Exercise details ▸
Rewrite only the lines in the records below, from the one containing "Image resolution: width=531" down through the one containing "Action: pyautogui.click(x=443, y=231)", changing "Business Visa" to "Student Visa" and leaving everything else as it is. Omit the pictures from your answer.
== Data entries
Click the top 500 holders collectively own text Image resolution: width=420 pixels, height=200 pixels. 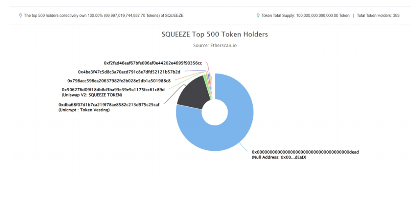[104, 16]
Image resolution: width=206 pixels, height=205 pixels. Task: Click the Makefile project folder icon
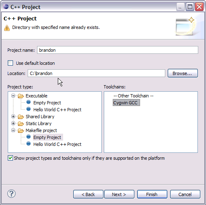tap(21, 130)
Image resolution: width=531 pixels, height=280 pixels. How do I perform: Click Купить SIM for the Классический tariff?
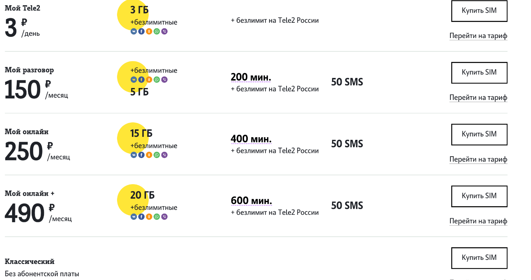(x=479, y=258)
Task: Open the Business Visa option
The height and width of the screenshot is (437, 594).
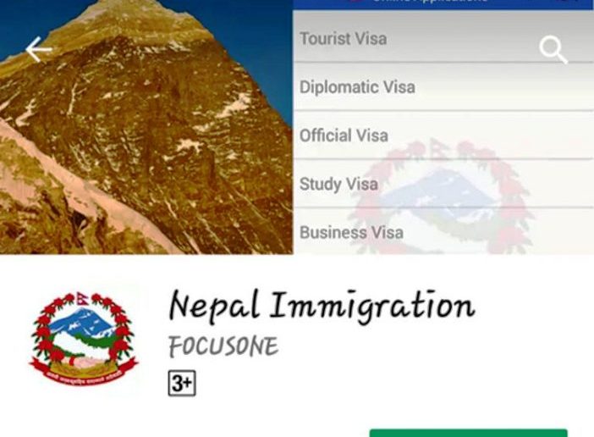Action: pyautogui.click(x=443, y=231)
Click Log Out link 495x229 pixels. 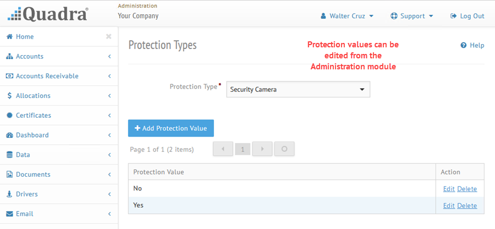467,16
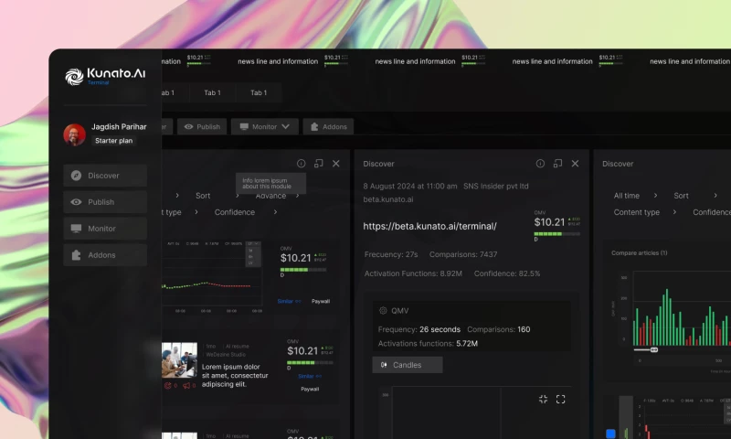Click the pop-out icon in the middle Discover panel
Viewport: 731px width, 439px height.
[x=557, y=164]
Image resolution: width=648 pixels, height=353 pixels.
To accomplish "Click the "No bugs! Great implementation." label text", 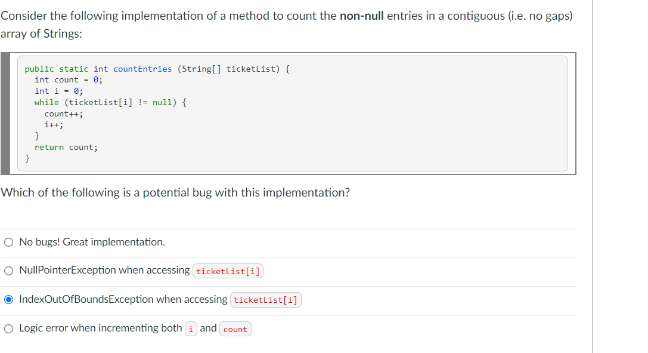I will click(92, 242).
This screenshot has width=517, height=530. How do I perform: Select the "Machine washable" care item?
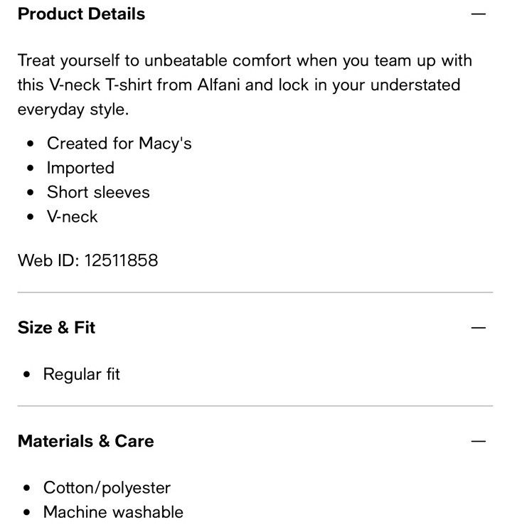113,512
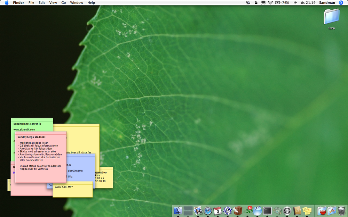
====
Full solution ▸
Image resolution: width=531 pixels, height=280 pixels. How do I perform: Click Купить SIM for the Классический tariff?
(x=479, y=258)
Task: Open the Student Visa option
The height and width of the screenshot is (437, 594).
Action: pyautogui.click(x=443, y=231)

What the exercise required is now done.